Es scheint gute Gründe zu geben, sich trotz der verworrenen Situation, die die Bewegung der »Gelben Westen« geschaffen hat, für deren emanzipatorische Zuspitzung einzusetzen – auch wenn die französische Linke in der ­Bewegung bisher keine Rolle spielt. So zeigt die bereits zitierte Untersuchung, dass lediglich 1,2 Prozent der Befragten angeben, sie würden mit ihren Blockaden gegen Immigration protestieren (noch hinter den drei Prozent, die mit ihren Aktionen den Umweltschutz fördern wollen). Andere Ergebnisse sprechen dagegen eine deutliche Sprache: 53 Prozent geben »Kaufkraftverbesserung«, knapp 42 Prozent Steuererleichterungen und circa 20 Prozent Reichtums­umverteilung als wichtigste Forderungen an. Und von den rund 61 Prozent, die sich in den Befragungen politisch einordnen, verstehen sich über zwei Drittel als links.

Kurzum: Es handelt sich bei den »Gelben Westen« nicht um einen Aufstand von Rassisten und Nationalisten, wenngleich es ein paar unangenehme Zeit­genossen unter den Akteuren der Bewegung gibt. Diese könnten durch eine Radikalisierung der Revolte durchaus zurückgedrängt werden. Das wird aber weder durch insurrektionalistischen Aktionismus noch durch das vermeintlich ideologiekritische Abkanzeln vom Schreibtisch aus geschehen. Beide Haltungen werden vielmehr die sozialen und politischen Desorgani­sationsprozesse der vergangenen Jahrzehnte weiter verstärken – und nicht erst seit Stuart Hall und Didier Eribon ist bekannt, dass diese Prozesse eine Entwicklung nach rechts begünstigten.

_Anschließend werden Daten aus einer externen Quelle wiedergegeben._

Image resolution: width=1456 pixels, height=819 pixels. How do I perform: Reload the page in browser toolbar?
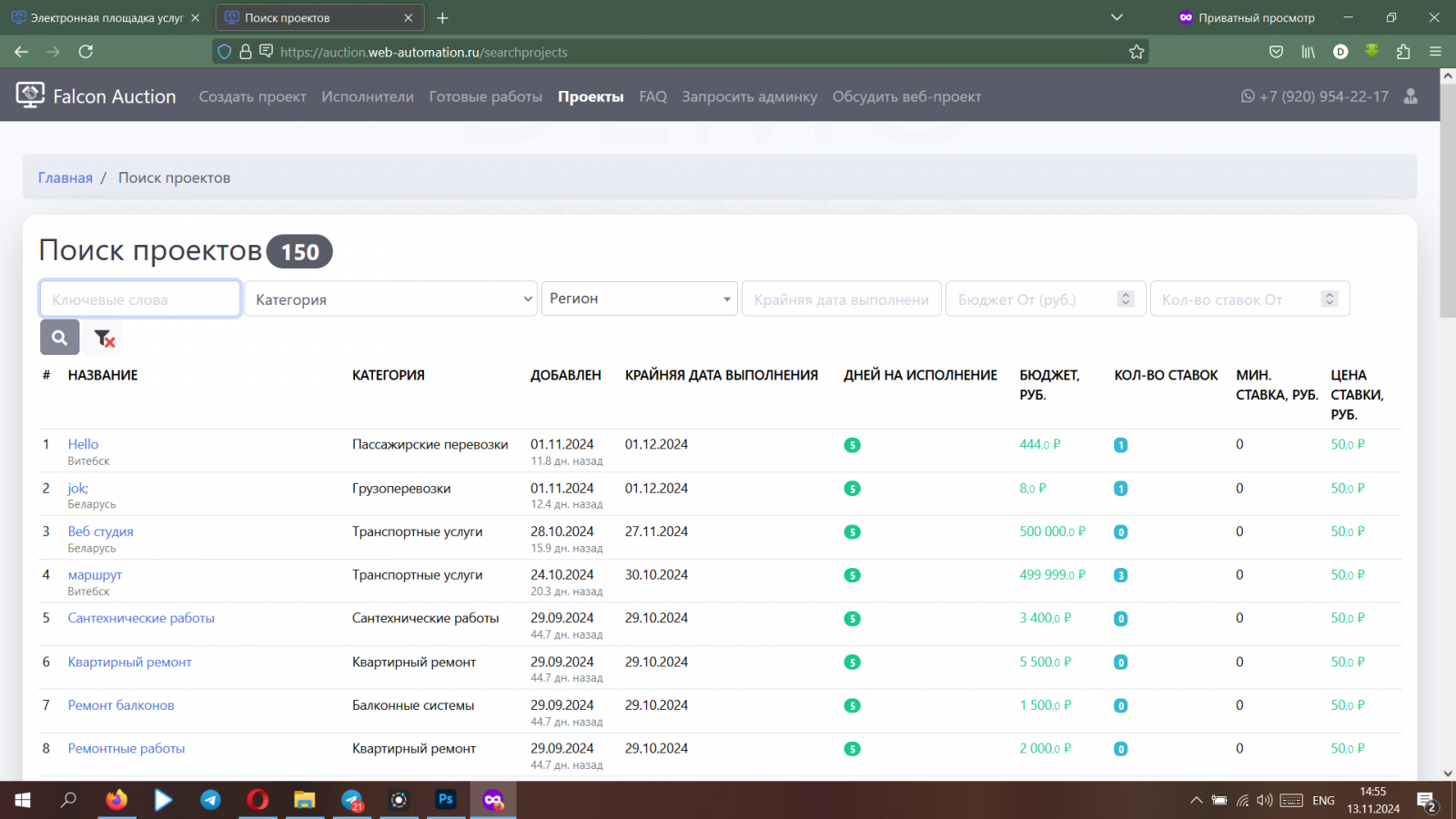86,52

Daher wird es darauf ankommen, in einen Dialog mit den Akteuren der Herbstbewegung zu treten. Erst wenn sich progressive Kräfte zu den ihnen allenfalls von Wochenendausflügen oder Urlauben bekannten Kreisverkehren und Autobahnauffahrten begeben, wird eine neue linke Hegemoniepolitik Formen annehmen können. Nur sie könnte der »eigentümlichen Physiognomie« der derzeitigen Auseinander­setzungen klarere Konturen geben.